A reconstruction of Whitby Abbey as it may have appeared in about 1500, looking west
A reconstruction of the abbey as it may have appeared in about 1500, looking west. By this date the Benedictine church, begun in the 1220s, was complete © Historic England (illustration by Liam Wales)

Gothic Architecture

The 13th-century east end and north transept of the later church were probably inspired by the transepts of York Minster, which were rebuilt for Archbishop Walter de Grey about 1225–55. They represent an important stage in the development of English Gothic architecture as it developed from its French origins, and a marked contrast to the earlier, heavier Romanesque style. The richly moulded arches and distinctive ‘clustered’ columns of the abbey’s east end are a typical example of the Early English Gothic style.

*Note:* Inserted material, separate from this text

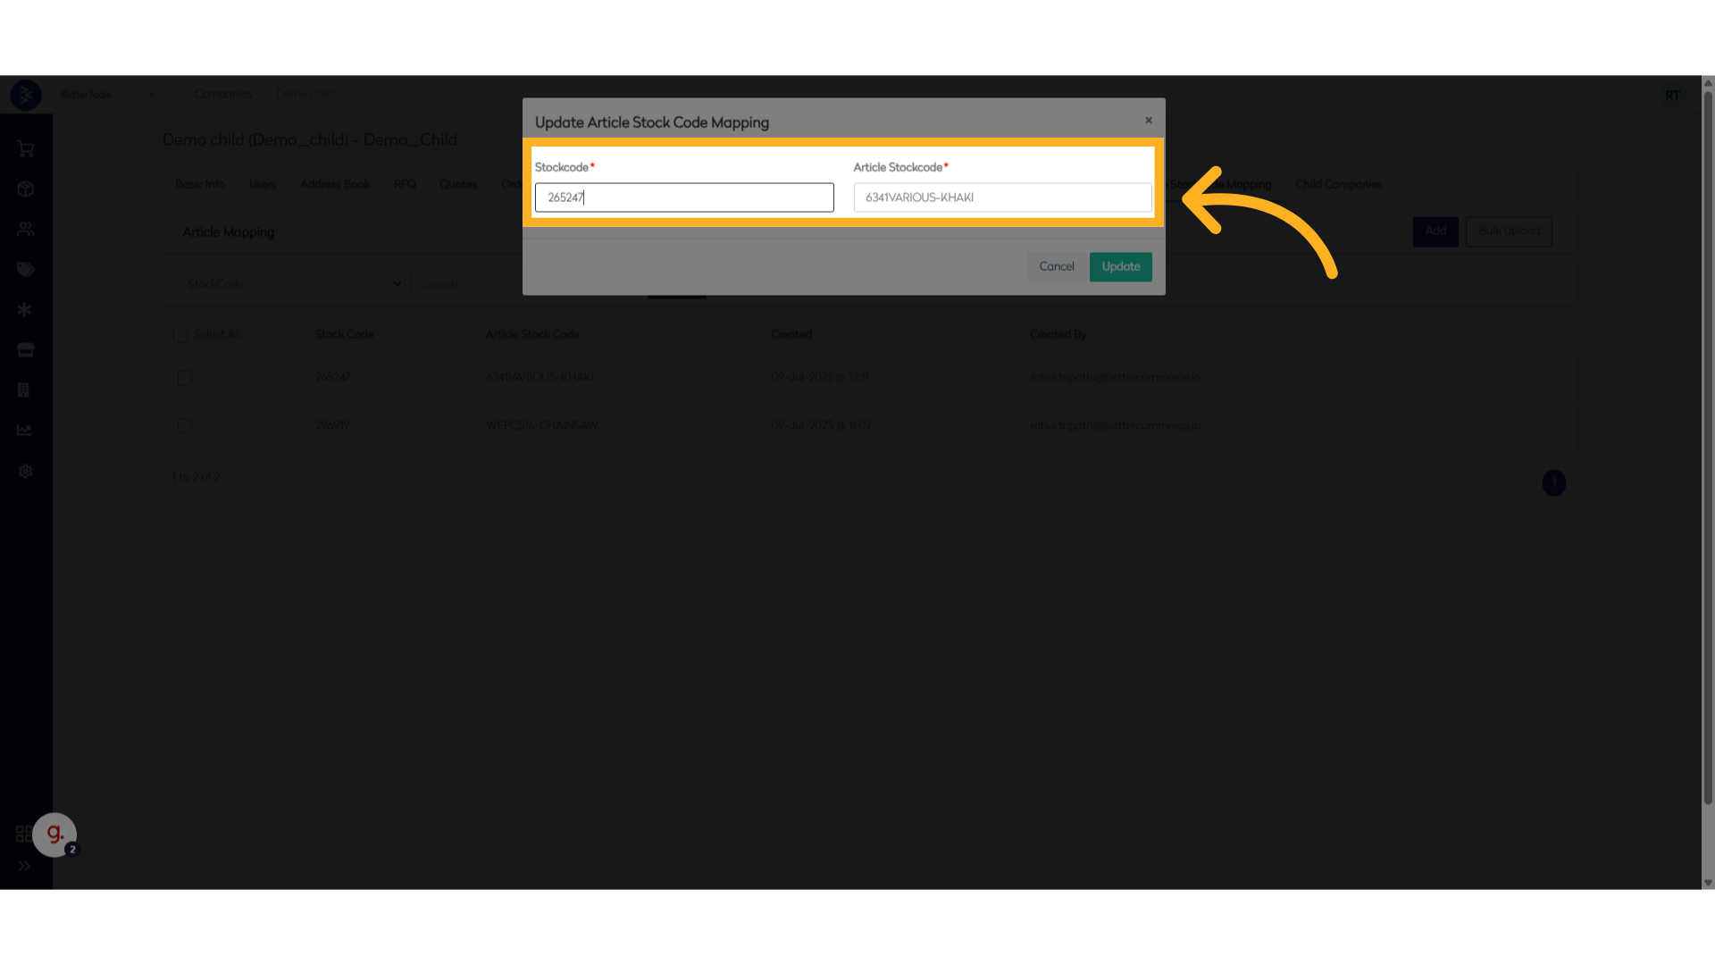
Task: Open the analytics chart sidebar icon
Action: pos(25,431)
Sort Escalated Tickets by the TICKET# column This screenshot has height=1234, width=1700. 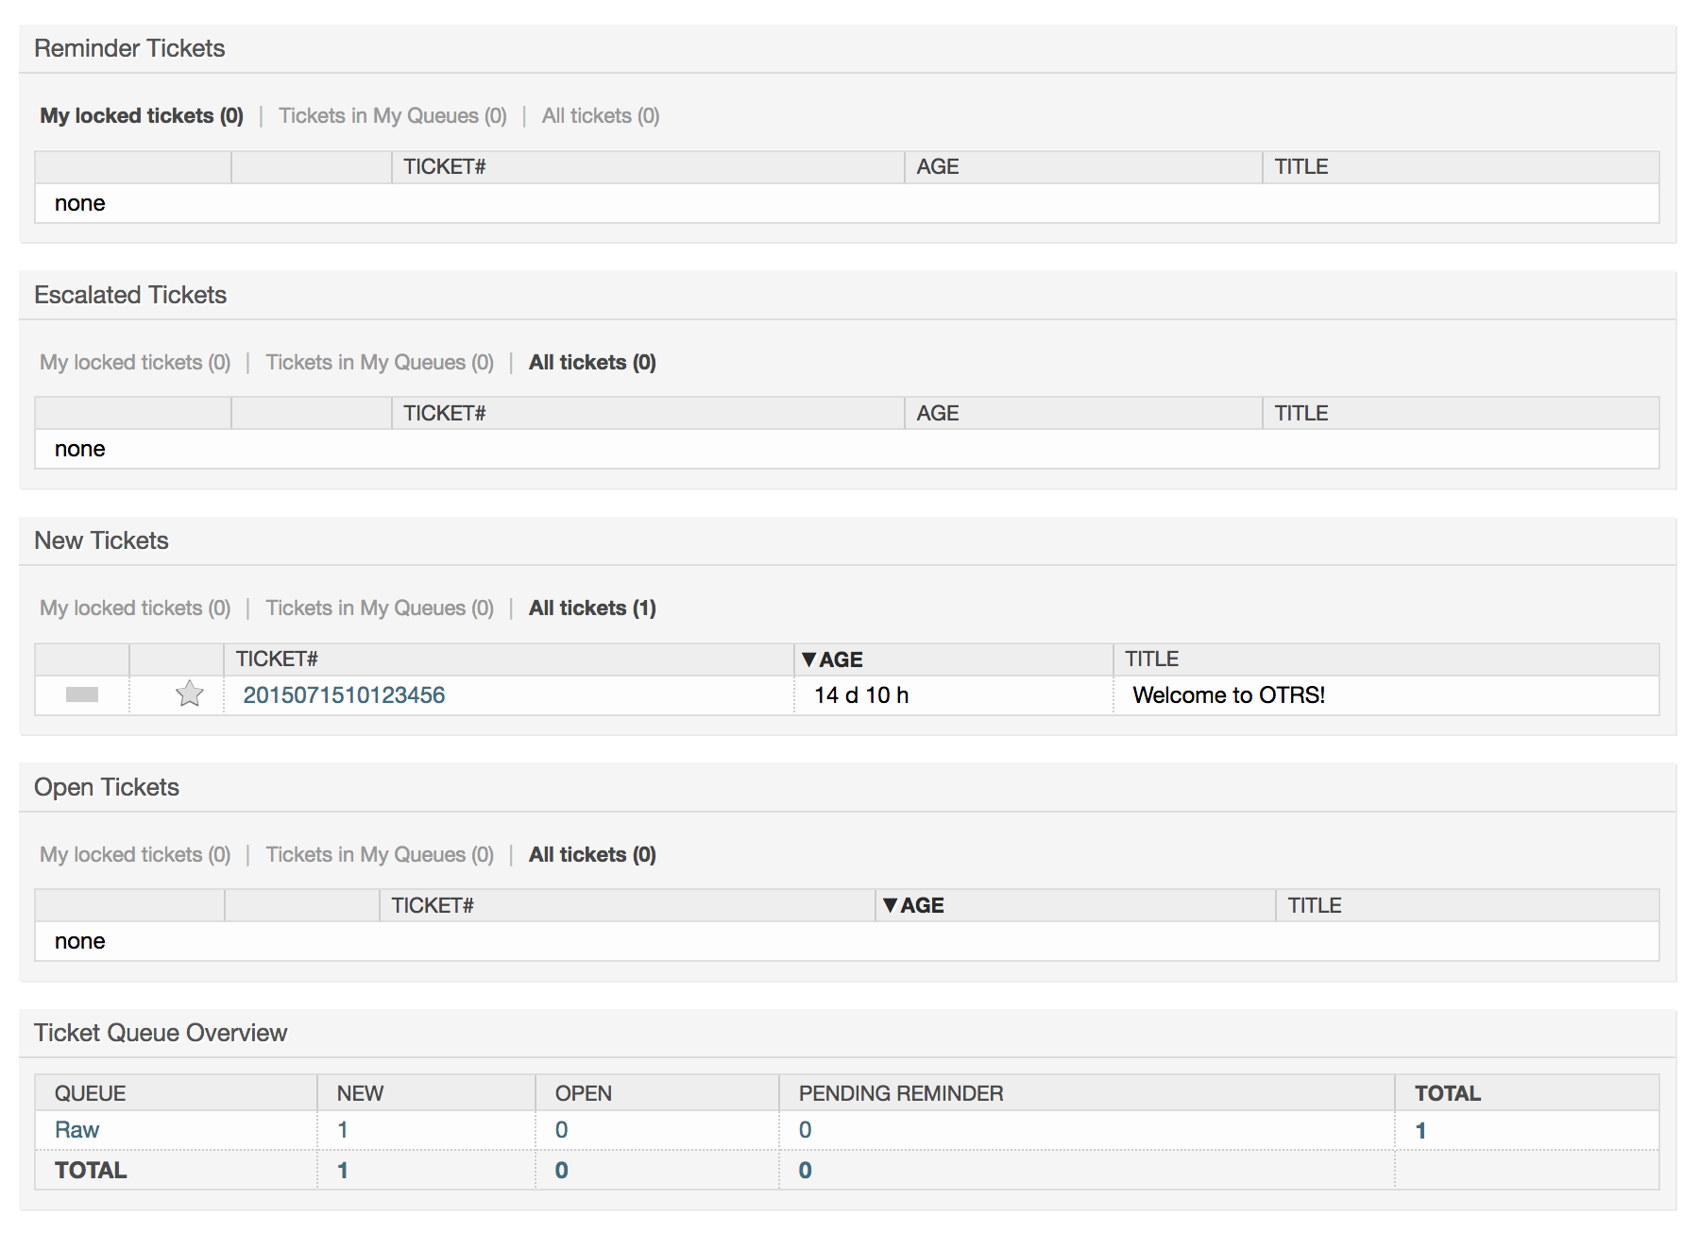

The remains of the nave are also significant for displaying evidence of architectural styles from the 13th to the 15th centuries side by side – evidence of the protracted building campaign.

Abbey House

Sir Hugh Cholmley II’s new north wing of Abbey House is important as a work of late 17th-century classical architecture in a style known as Mannerism. Most buildings of this type were designed as freestanding houses. Unusually, this building was conceived as a new wing housing fine apartments, while the older wing was retained apparently to house service rooms. It may have been designed by the mason John Longstaffe, who worked for the Bishop of Durham, or perhaps by Sir Hugh himself.[2]

Footnotes

1. JC Atkinson (ed), Cartularium Abbathiae de Whiteby, vol 1, Surtees Society, 69 (Durham, London and Edinburgh, 1879), xxv (accessed 14 February 2013). 
2. Letter of Sir Hugh Cholmley II, 11 December 1671, North Yorkshire County Record Office, microfilm 1364, 33.